When I received the results of my Freedom of Information and Protection of Privacy Act (FIPPA) request to review employer submissions on the Ford government’s consultation about whether to keep the Wynne government’s Pay Transparency Act, 2018 (spoiler: it was shelved), one theme stood out: many employers fundamentally misunderstand what pay transparency and the gender wage gap are really about.

Here are the top five myths I noticed—and why they don’t hold up.


Myth 1: “Unionized workplaces don’t have a pay gap.”


It’s true that collective agreements often use gender-neutral pay grids. But gaps can still emerge if women and gender-diverse employees have, for example, less access to overtime or opportunities to earn merit increases. The structure might look fair on paper, but the outcomes may tell a different story.
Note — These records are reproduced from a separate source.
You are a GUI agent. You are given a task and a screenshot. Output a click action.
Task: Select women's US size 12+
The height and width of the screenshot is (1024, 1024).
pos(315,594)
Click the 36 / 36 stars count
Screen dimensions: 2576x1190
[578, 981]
Myth 2: “We already have enough laws to close the gap.”


Employment Standards, the Pay Equity Act, and the Human Rights Code are crucial—but they don’t address one of the biggest drivers of the pay gap: differences within the same occupation. Caregiving responsibilities, for example, can directly impact who gets overtime, promotions, or bonuses.


Myth 3: “Overtime is a choice; it has nothing to do with gender.”


Overtime is rarely a neutral “choice.” Who can accept extra hours is often shaped by caregiving demands. And who gets offered overtime can be influenced by unconscious biases about availability or commitment.


Myth 4: “Bonuses are purely performance-based.”


Performance metrics aren’t immune to bias. Women may have less access to after-hours networking, client dinners, or travel. Racialized employees and people with disabilities also face systemic barriers that can reduce visibility and advancement opportunities.


Even lucrative accounts—the ones that drive higher bonuses—are often funneled to employees who appear more “dedicated” or “partnership material,” which can quietly exclude women and gender-diverse people.


Myth 5: “Commissions are about ambition, motivation, and skill.”


Ambition and skill only matter if employees have equitable access to clients, training, and sales opportunities. If the biggest accounts or peak opportunities consistently go to those who can stay late, travel often, or bond at networking events, then the system itself—not individual ability—is shaping outcomes.


Why Pay Transparency Matters


Even if you’re outside of British Columbia, where pay transparency reporting is now mandatory, it’s worth tracking your own compensation data. You may be surprised to discover that “gender neutral” policies aren’t achieving the outcomes you intended.


With data in hand, you can pinpoint where gaps are happening—and take meaningful action.


As Rita (Jaiya) Parikh of Vancity Community Investment Bank noted in BC's 2025 Pay Transparency Annual Report:

“The results revealed that even in an organization that has woven a commitment to equity into the work we do every day, a pay gap between men, women and non-binary folks still existed. So we took action. The data gathered in our report allowed us to implement new training, reimagine our systems to better address pay gaps, and work on a new compensation philosophy that clearly articulates our commitment to equity and its practical implications.”

The bottom line: Pay transparency isn’t about punishing employers. It’s about surfacing inequities and building compensation systems that are truly fair.